# [Your goal]
Quote the material below verbatim, leaving out the pictures.

# [Extracted material]
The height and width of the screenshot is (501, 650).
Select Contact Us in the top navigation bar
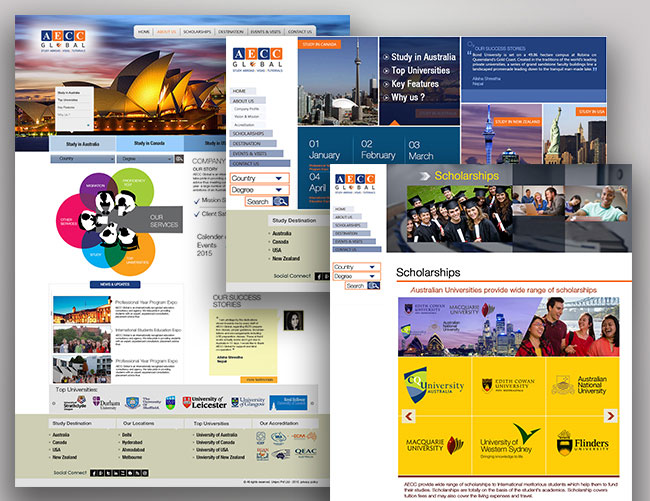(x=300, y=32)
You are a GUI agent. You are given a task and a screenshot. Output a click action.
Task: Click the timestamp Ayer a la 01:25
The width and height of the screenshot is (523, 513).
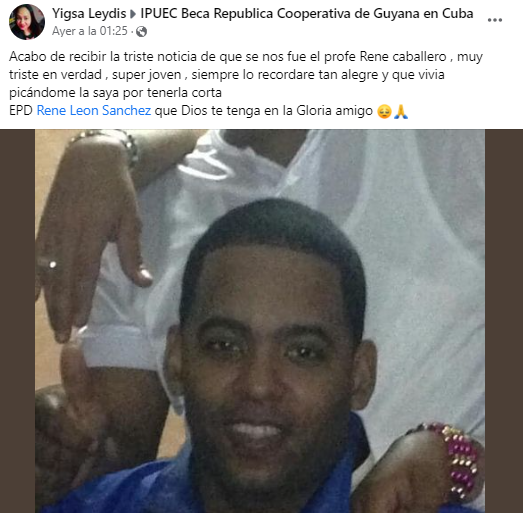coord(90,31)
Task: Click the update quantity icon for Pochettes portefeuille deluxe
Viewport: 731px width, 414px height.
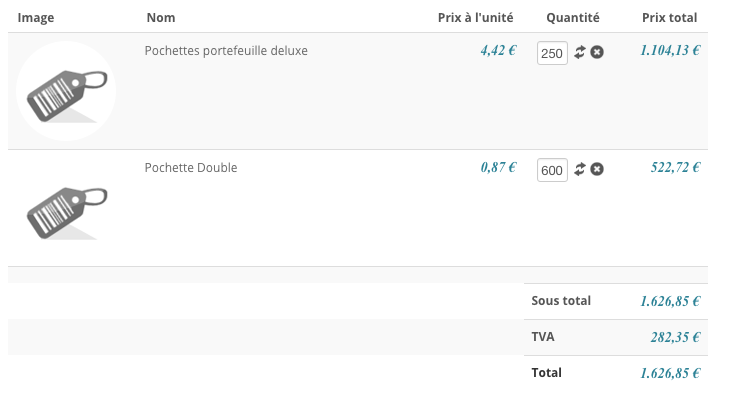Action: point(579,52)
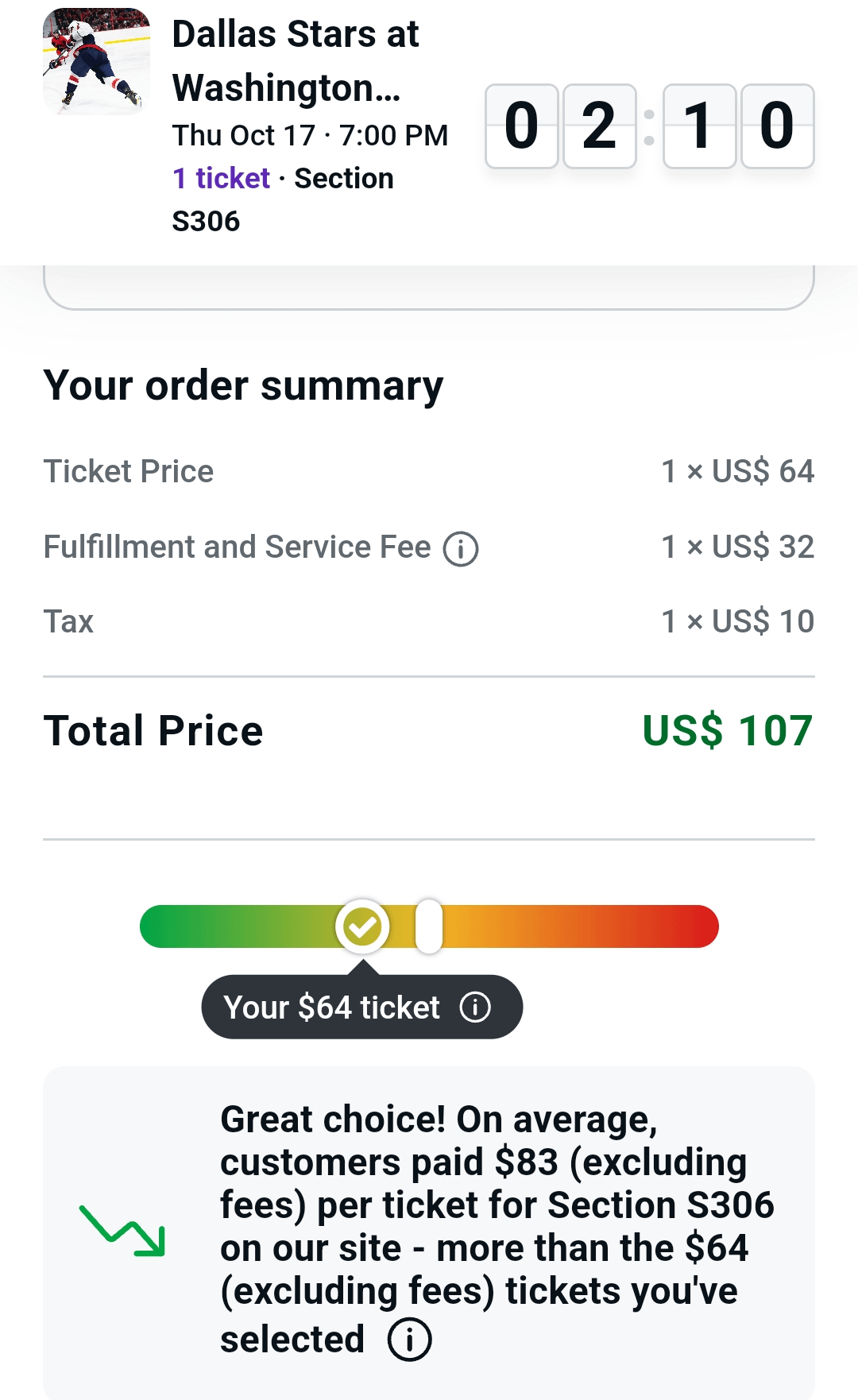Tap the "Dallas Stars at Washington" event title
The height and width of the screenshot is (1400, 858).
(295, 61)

# [Answer to this problem]
The height and width of the screenshot is (501, 650).
Select Contact Us in the top navigation bar
(x=300, y=32)
You are a GUI agent. You are given a task and a screenshot. Output a click action.
Task: Click the timestamp Ayer a la 01:25
The width and height of the screenshot is (523, 513).
coord(90,31)
Task: Click the update quantity icon for Pochettes portefeuille deluxe
Viewport: 731px width, 414px height.
Action: point(579,52)
Tap the "Dallas Stars at Washington" event title
The height and width of the screenshot is (1400, 858).
(295, 61)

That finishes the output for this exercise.